Поездка моя в Иерусалим несколько отодвинулась, по причине[789] всяких хлопот, переписок по поводу печатания книги, по причине[790] несколько вновь порасстроившегося моего здоровья, а наконец[791] и по той причине, что я не отважился отправиться один. Почти со всеми, имевшими то же[792] намерени<е> отправиться в этом году в Иерусалим, случились непредвиденные препятствия. А мне — надобно вам знать — необходимо для этой дороги товарищество близких сердцу душ. Я не так крепок и душой и телом, я не так живу в боге, чтобы обойтись без помощи людей, и мне братская помощь человека еще более нужна в этом путешествии, которое для меня есть важнейшее из событий моей жизни.

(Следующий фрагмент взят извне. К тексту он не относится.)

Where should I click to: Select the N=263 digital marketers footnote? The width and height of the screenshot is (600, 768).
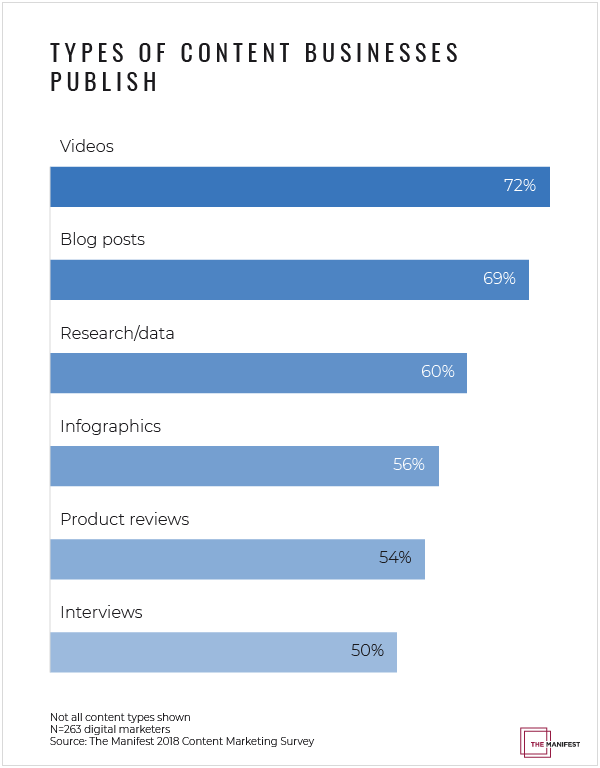(110, 730)
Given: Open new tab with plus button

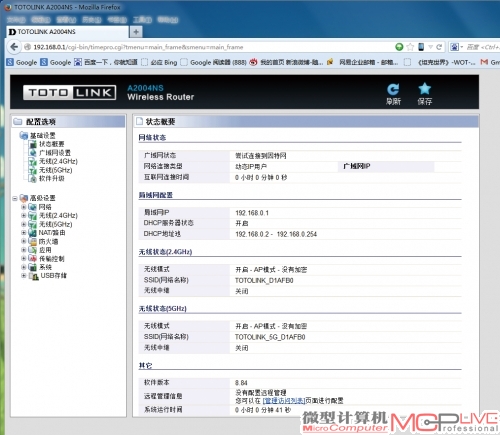Looking at the screenshot, I should (x=136, y=32).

Кроме того, мне необходимо также получше приготовиться, побольше утвердиться в здоровьи, и душевном и телесном. Летом, по причине расстроившихся нерв моих, я должен буду ехать на воды в Германию и на морское купанье, а потому ответ на это письмо вы адресуйте уже во Франкфурт — или, по-прежнему на имя Жуковского, или же на имя нашего посольства. Не позабывайте писать ко мне. Письма друзей моих теперь мне очень нужны. Со времени смерти незабвенного моего Языкова никто ко мне теперь не пишет часто. Он да вы только умели меня так любить, что, не смущаясь ничем — ни долгим молчанием моим, ни неуменьем моим быть признательну за такую нежную дружбу — писали ко мне всегда и не забывали меня никогда в мыслях и молитвах ваших.

Итак, прощайте до следующего письма вашего. Поздравляю вас с преддверием светлого воскресения Христова.

Весь ваш Гоголь.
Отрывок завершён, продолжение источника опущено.